**Source passage:**

#####

But I think there may be one other thing going on with the NT Gospels that led their authors to write their accounts anonymously. I’ve never seen this suggested in the scholarly literature before, which either means I came up with it myself (in which case, caveat lector!) or I haven’t read enough scholarly literature. It is this. I think when Mark was writing his Gospel, he was imagining that he was continuing the story that he inherited from the Hebrew Bible. As you know, the final prophet of the Hebrew Bible, Malachi, ends by promising that Elijah would be coming before the “day of the Lord.” And how does Mark begin? By describing the coming of John the Baptist in the guise of Elijah. Mark is a continuation of the narrative of the Hebrew Bible.
But as you probably know, the Hebrew Bible – in the sequence of books given in the original Hebrew — does not end with Malachi, the final prophet, the way the English Old Testament does. It ends with 2 Chronicles, a narrative book that describes, at the very end, the fall of Jerusalem to the Babylonians and then the promise to rebuild the city by the Persian king Cyrus. There has been sin, and destruction, and the promise of restoration – told in a historical narrative. And Mark picks up the story at that point, with the coming then of the Savior, Jesus.
The historical books of the Hebrew Bible (Joshua, Judges, 1 and 2 Samuel, 1 and 2 Kings, 1 and 2 Chronicles) are anonymous. They are telling the history of the people of God, not based on the authority of the author but as a holy narrative of how God worked among his people. The names of the authors are unimportant and irrelevant in this kind of sacred history. Mark continues the sacred history, and like his predecessors, tells his story anonymously. Matthew and Luke and even John do it in their own ways, and also, as a result, tell their sacred history in the person of Jesus anonymously. I don’t think it’s surprising at all that they did not reveal their names.
A simplistic question: I recently read that the Gospels should be read in a Jewish context; not in a Hellenistic context.
Your essay above recalled that thought to my mind.
If my question above makes any sense, do you have any thoughts on that notion?
Scholars today do not neatly differentiate between “Jewish” and “Hellenistic” since most Jews in the Roman world were Hellenized. So it’s probably a false either/or. Make sense?
Yes…thank you.
Sorry .. always running behind … your comment has added to my delighted confusion. Hellenized in which aspects? Could you elucidate?
It was kind of like today. You wouldn’t talk about Jews and Americans, as if they were two distinct categories. In antiquity you wouldn’t talk about Jews and the Hellenized. Most Jews were Hellenized.
I’m behind the years of this topic but I understand these were are anonymous sources. Is there old gospel manuscripts (that anyone can see for themselves? ) that show these Gospels didn’t have names attached to them at first or how do Historians know that? Thank you.

#####

**Extracted records:**
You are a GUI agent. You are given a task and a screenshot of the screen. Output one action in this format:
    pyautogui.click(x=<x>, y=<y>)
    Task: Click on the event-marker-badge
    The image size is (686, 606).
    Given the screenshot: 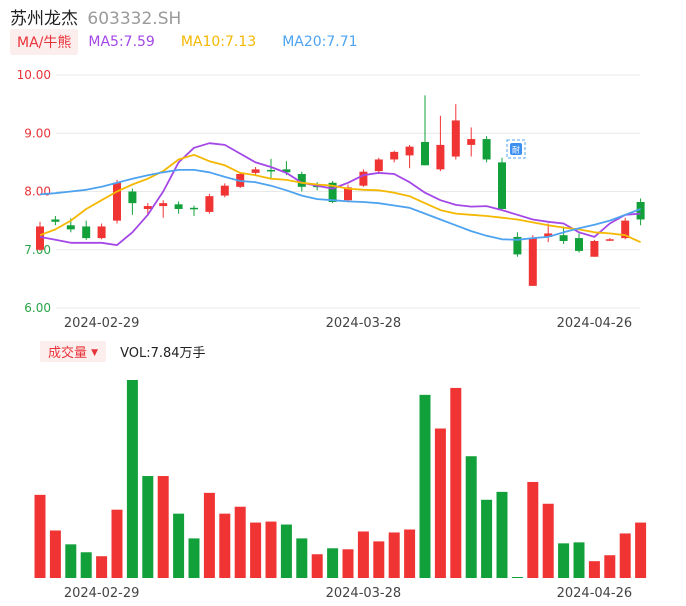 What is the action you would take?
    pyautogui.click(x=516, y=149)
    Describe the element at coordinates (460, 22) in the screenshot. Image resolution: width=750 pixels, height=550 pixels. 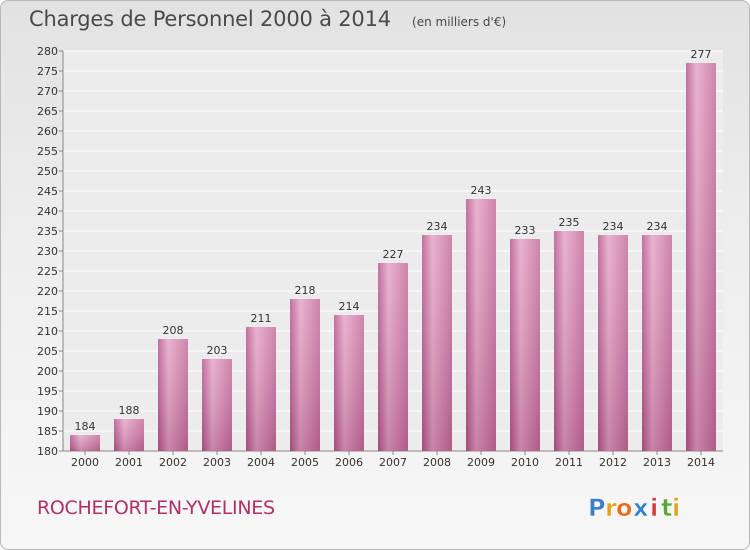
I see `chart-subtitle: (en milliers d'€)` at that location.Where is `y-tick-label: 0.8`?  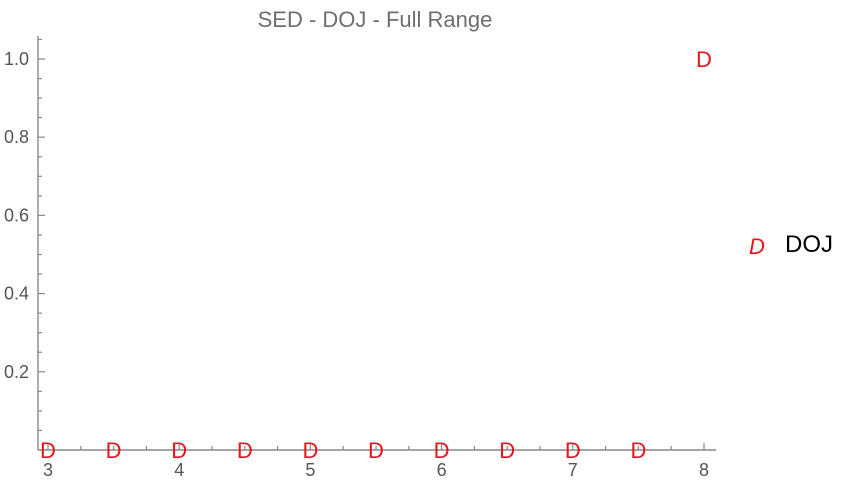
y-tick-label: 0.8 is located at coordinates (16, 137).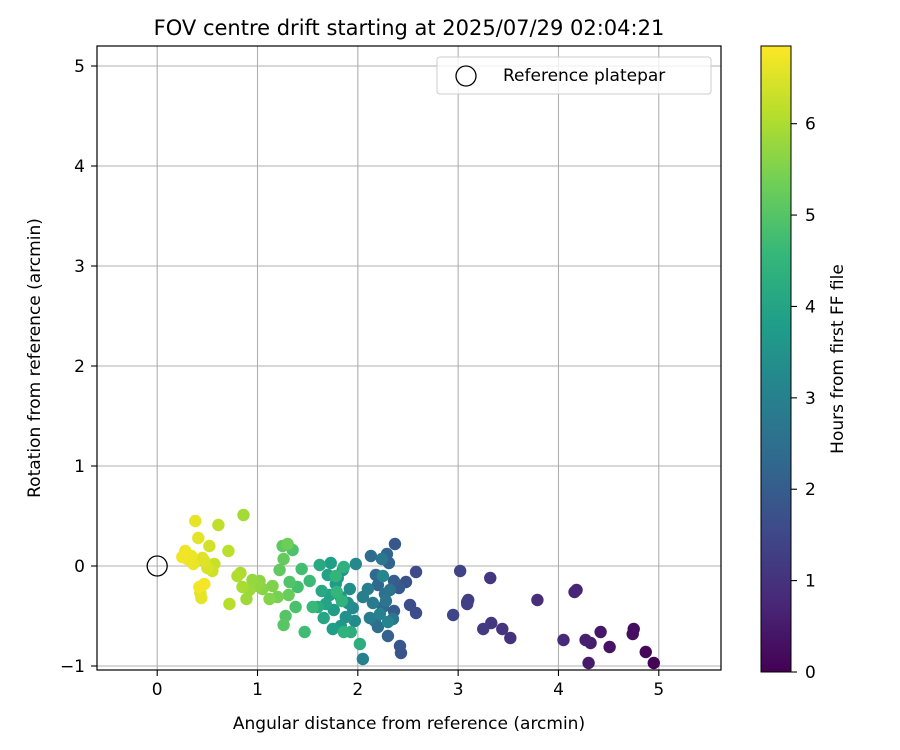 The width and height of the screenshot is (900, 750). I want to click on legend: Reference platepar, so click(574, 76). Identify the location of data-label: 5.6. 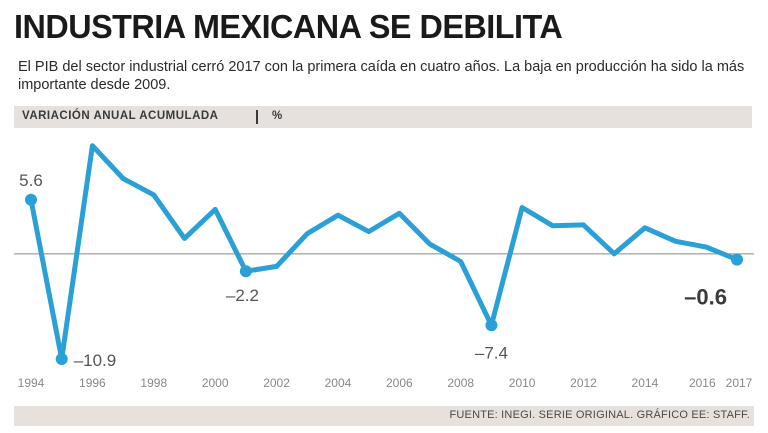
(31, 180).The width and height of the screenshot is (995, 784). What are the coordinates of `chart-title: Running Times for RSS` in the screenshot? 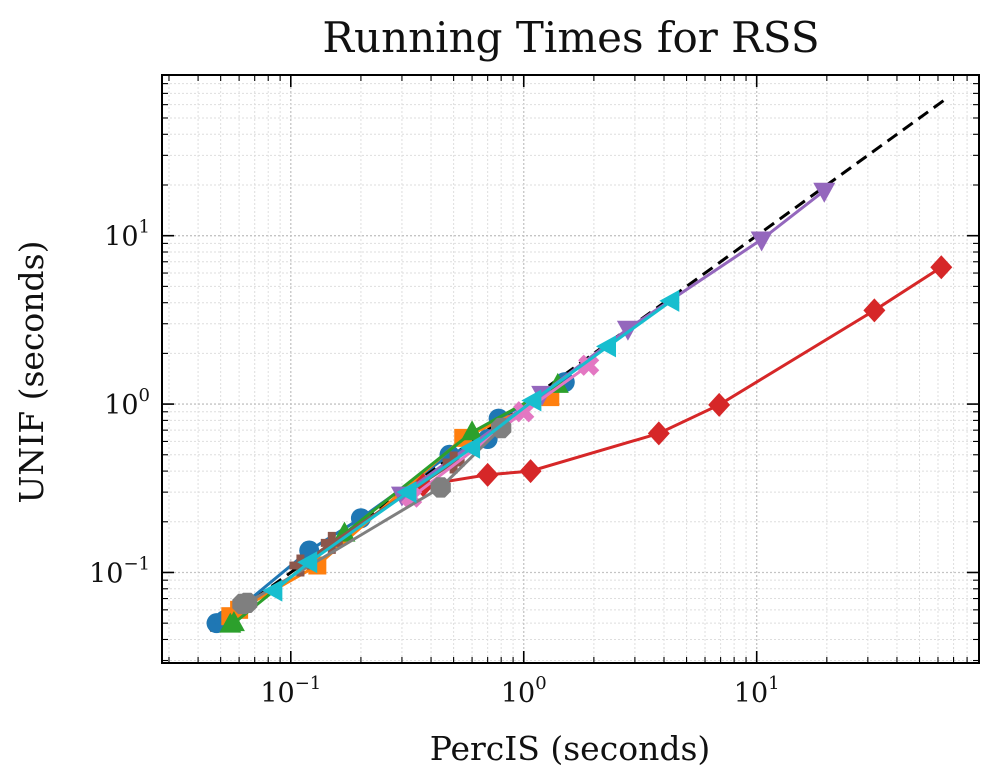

#####

**Actions to take:**
• A. Using the passage on the anonymous Gospels, decide whether each statement agrees with it, answering yes or no and quoting the words that settle it. (i) In the original Hebrew order, the Hebrew Bible ends with Malachi. (ii) The historical books of the Hebrew Bible are anonymous. (iii) Mark begins by describing John the Baptist in the guise of Elijah.
• B. Write the next part of the passage on the anonymous Gospels, picking up right after its final sentence.
The rows have no connection to the passage on the anonymous Gospels.

**Results for the exercise:**
• A.
(i) No: "It ends with 2 Chronicles, a narrative book that describes, at the very end, the fall of Jerusalem to the Babylonians and then the promise to rebuild the city by the Persian king Cyrus."
(ii) Yes: "The historical books of the Hebrew Bible (Joshua, Judges, 1 and 2 Samuel, 1 and 2 Kings, 1 and 2 Chronicles) are anonymous."
(iii) Yes: "By describing the coming of John the Baptist in the guise of Elijah."

• B.
The Gospel manuscripts we have are from hundreds of years after the Gospels were first put in circulation, and these much older copies do have names on them. But the names are given as “According to Matthew.” No one, of course, would provide a title for his book as “According to me.” Whoever put that title on is telling you whose account this was understood to have been. And the main reason for doing *that* is to differentiate between *various* accounts that were in anonynmous circulation.
I’m Sorry if you’ve already covered my question, but if we don’t have the originals of the Gospels, how do we know they were anonymous? Is it the writing in the 3rd Person? Thank You Sir.
Yes, they are all in the third person, and the authors never give us their names. The titles name four individuals, but these titles were not on the original writings; they were added by later copyists.
Aesop is believed have lived in ancient Greece between 620 and 564 BCE. Aesop’s fables were originally passed orally and were not collected for some three centuries after Aesop’s death. Aesop’s fables as we know them today are surely not 100% copies of Aesop’s words. Human error, creativity and cultural influences changed the stories over centuries. At the same time, nobody could accurately say that Aesop’s fables were originally anonymous and later attributed falsely to Aesop.
And yet that is the assertion that Mr. Ehrman and others make about the Gospels. What proof is there that the original writings didn’t reflect oral histories associated with one person? An unequivocal belief in anonynous Gospels seems as blind to the facts and bible history as those Christians who argue for an innerant Bible. A belief in anonymous Gospels also presupposes that no apostle of Christ made any effort or failed to ensure their oral sayings were eventually put into writing–albeit belatedly when it was clear the Second Coming wasn’t imminent. Such a failure also makes no sense for a true believer, regardless of the truth of what they believe.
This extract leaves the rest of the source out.